Pero en la salita que daba al jardín, los Cloade tomaban el café puro y sin aditamento de ninguna clase. Durante la comida habían hablado frívolamente de sus nuevas amistades, del retorno de Lynn y de las perspectivas que ofrecía la agricultura para el próximo futuro. Pero ahora, al encontrarse solos, se sumieron en un profundo mutismo.

Frances se dejó caer contra el respaldo de la silla y observó atentamente a su esposo, que con los dedos, y absorto en sus pensamientos, se golpeaba suavemente el labio superior. Era éste un automatismo característico en él que coincidía siempre con algún estado de perturbación interna. Frances no había tenido ocasión de vérselo con frecuencia. Una vez, cuando la grave enfermedad de su hijo Anthony; otra, cuando se reunió el Jurado para deliberar en el veredicto de su padre; otra, al oír por la radio siniestras palabras de la ruptura de las hostilidades, y en la víspera de la partida de Anthony y después de su licencia.

Frances meditó unos momentos antes de decidirse a hablar. Su vida conyugal había sido feliz, pero falta de intimidad y parca en palabras. Ella había respetado siempre la reserva de Jeremy, así como él la suya. Ni aun el día que se recibió el telegrama anunciando la muerte de Anthony, había habido cambio apreciable en la actitud de ambos.
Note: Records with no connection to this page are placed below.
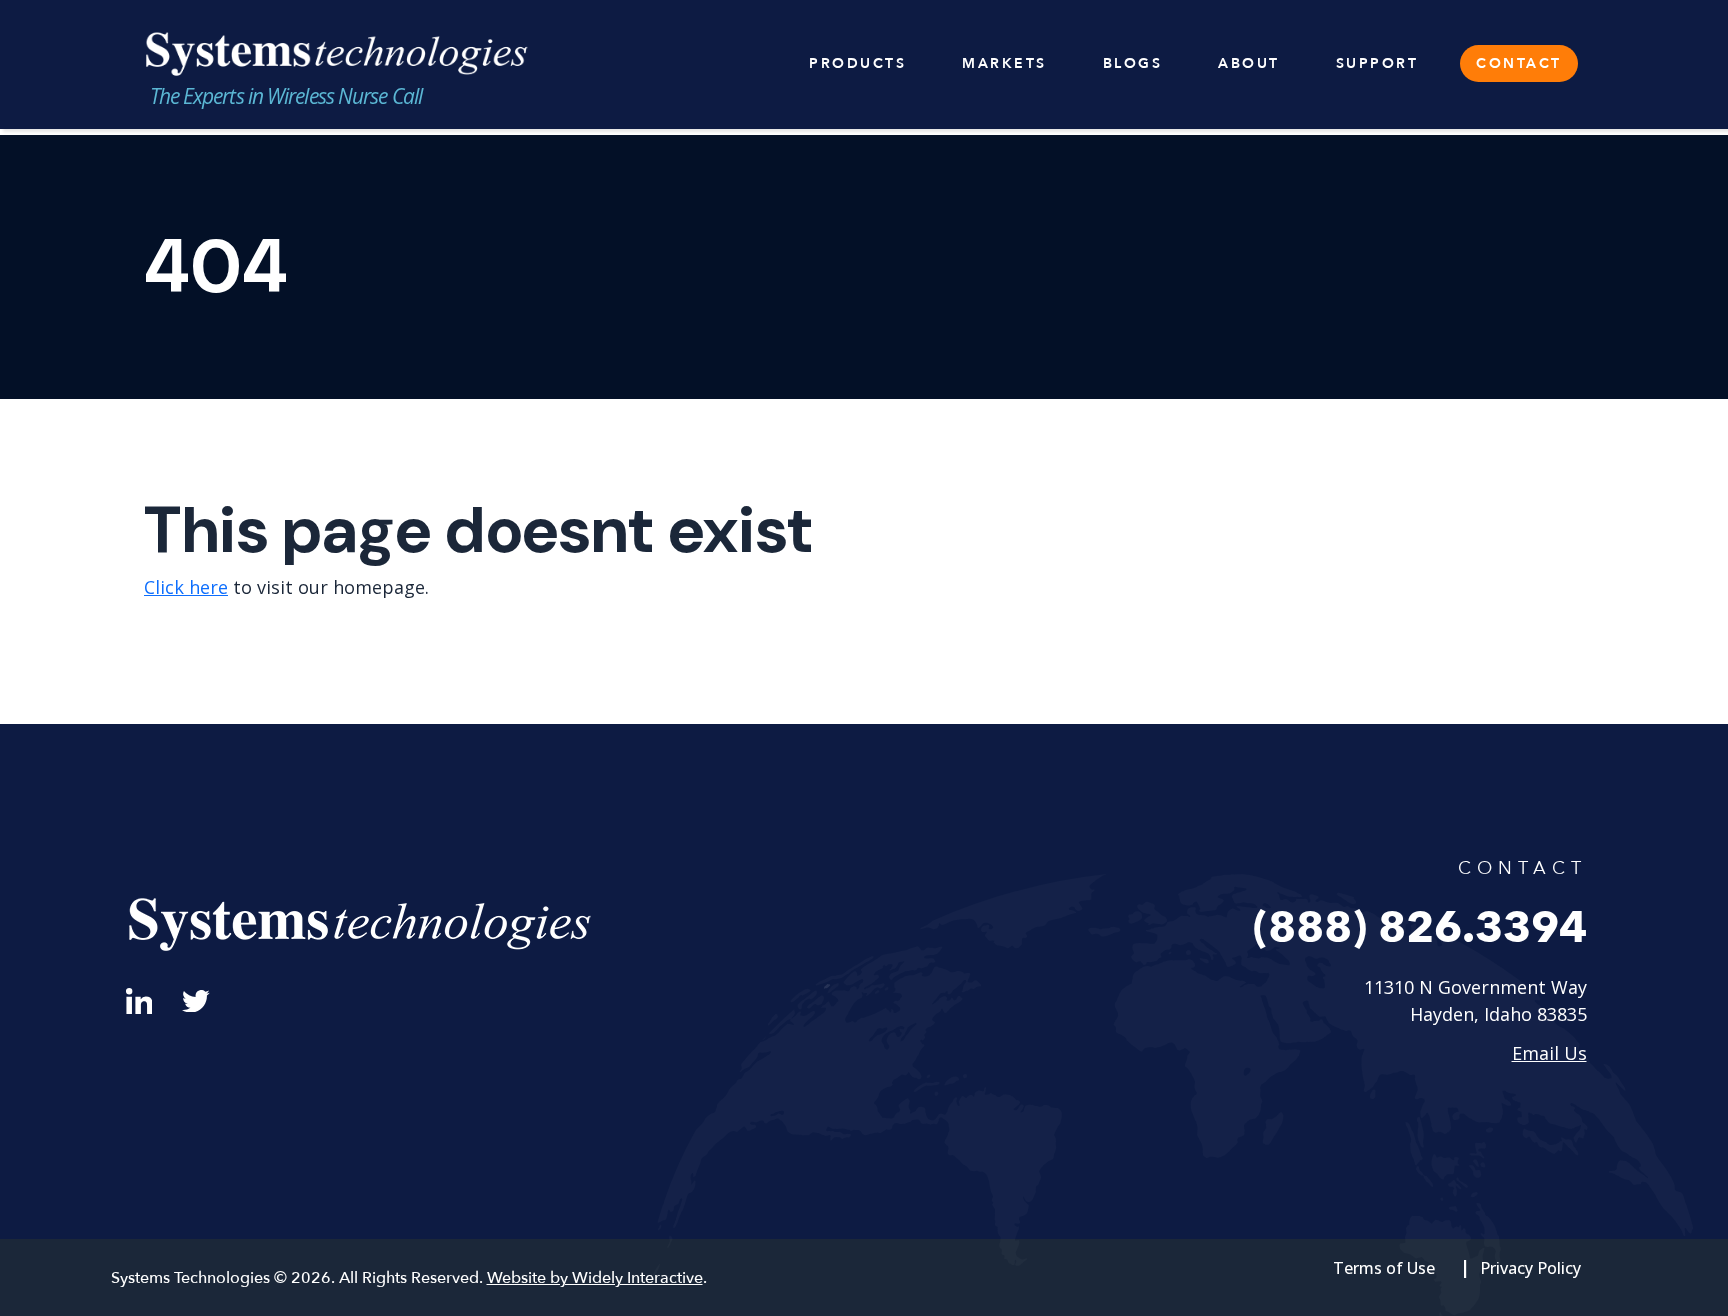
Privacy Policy (1530, 1268)
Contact (1519, 63)
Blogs (1133, 63)
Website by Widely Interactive (595, 1278)
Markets (1004, 63)
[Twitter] (196, 999)
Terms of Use (1384, 1268)
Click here (186, 587)
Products (857, 63)
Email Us (1549, 1053)
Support (1377, 63)
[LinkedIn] (139, 999)
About (1249, 63)
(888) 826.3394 (1420, 928)
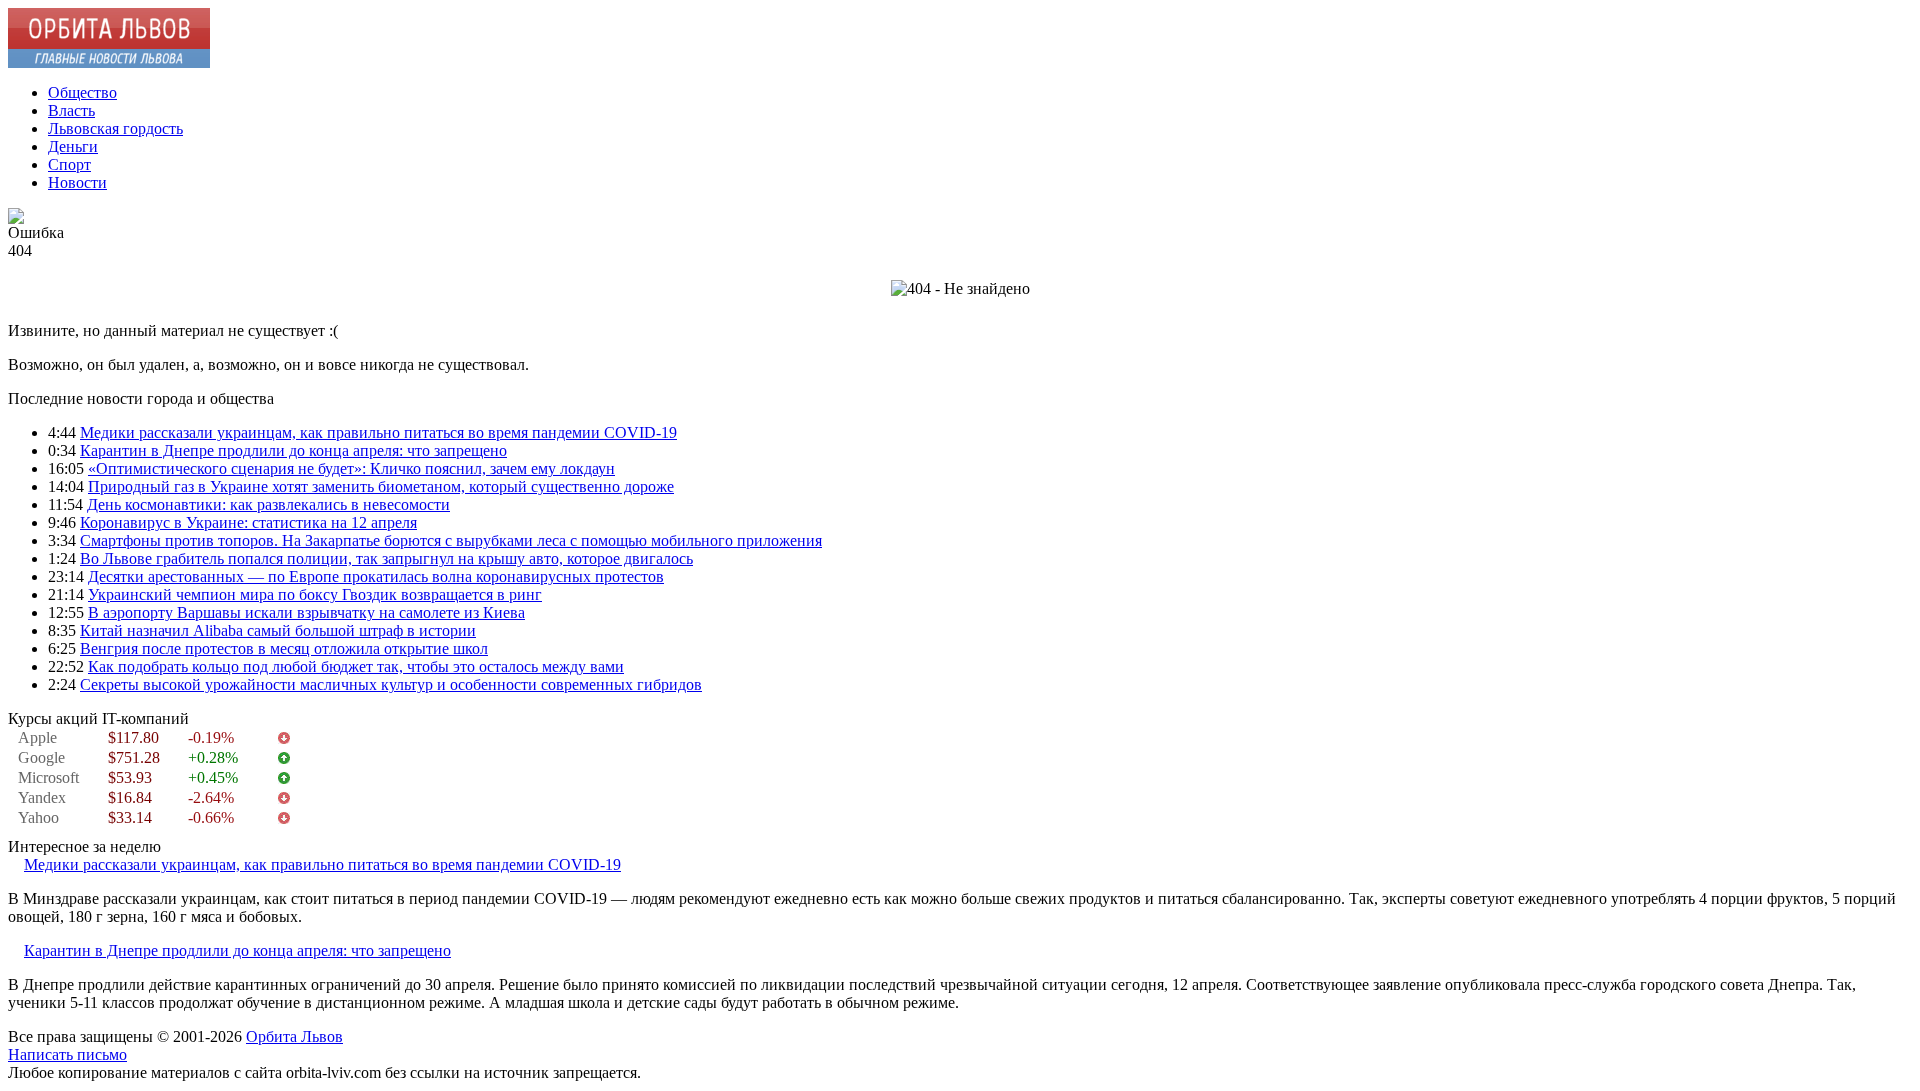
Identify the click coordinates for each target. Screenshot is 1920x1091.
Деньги (73, 146)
Jeremy fue quien lo abrió. Después miró a su esposa, que se limitó a preguntar con angustia:

—¿Es acaso...?

Él inclinó la cabeza, cruzó la distancia que le separaba de su mujer y depositó el mensaje en la mano que aquélla le tendía.

Permanecieron unos instantes en silencio. Después habló Jeremy: «¡Cuánto daría por poder aliviar tu dolor!», dijo. «También lo es tuyo», contestó ella, con voz firme, y sin verter una lágrima, consciente sólo del inmenso vacío que acababa de abrirse en su alma. Él le dio unos cariñosos golpes en la espalda. «Sí, lo es; ¡y grande...!» Después se dirigió a la puerta con un ligero tambaleo como el hombre que de súbito se sintiera envejecer y diciendo con voz entrecortada por mal comprimidos sollozos: «No añadamos palabras inútiles, por favor...»
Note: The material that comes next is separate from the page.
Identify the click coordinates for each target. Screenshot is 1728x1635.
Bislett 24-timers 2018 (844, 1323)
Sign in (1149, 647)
La pérdida del muchacho había endurecido algo en su corazón, parte de su habitual amabilidad parecía haberse marchitado. Era más activa, más enérgica que nunca; hay personas que se asustan de su propio y despoblado sentido común...

Un dedo de Jeremy Cloade volvió a moverse a lo largo de su labio superior, como tratando de ayudarle a buscar solución a algo que bullía en su cerebro.

La voz de Frances sonó seca y sin inflexión.

—¿Te pasa algo, Jeremy?

Él se sobresaltó ligeramente y la taza de café estuvo a punto de escurrírsele de entre los dedos. Decidió depositarla en la bandeja y miró a su esposa.

—¿Qué decías, Frances?

—Te preguntaba si te pasa algo.

—¿Qué quieres que me pase?

Ella hablaba sin imprimir emoción alguna a sus palabras. Ésa era siempre su costumbre.

—Pues nada, en realidad —contestó él, levantando la vista y clavándola en Frances que, dado lo trivial de la negativa, continuaba interrogándole con la mirada.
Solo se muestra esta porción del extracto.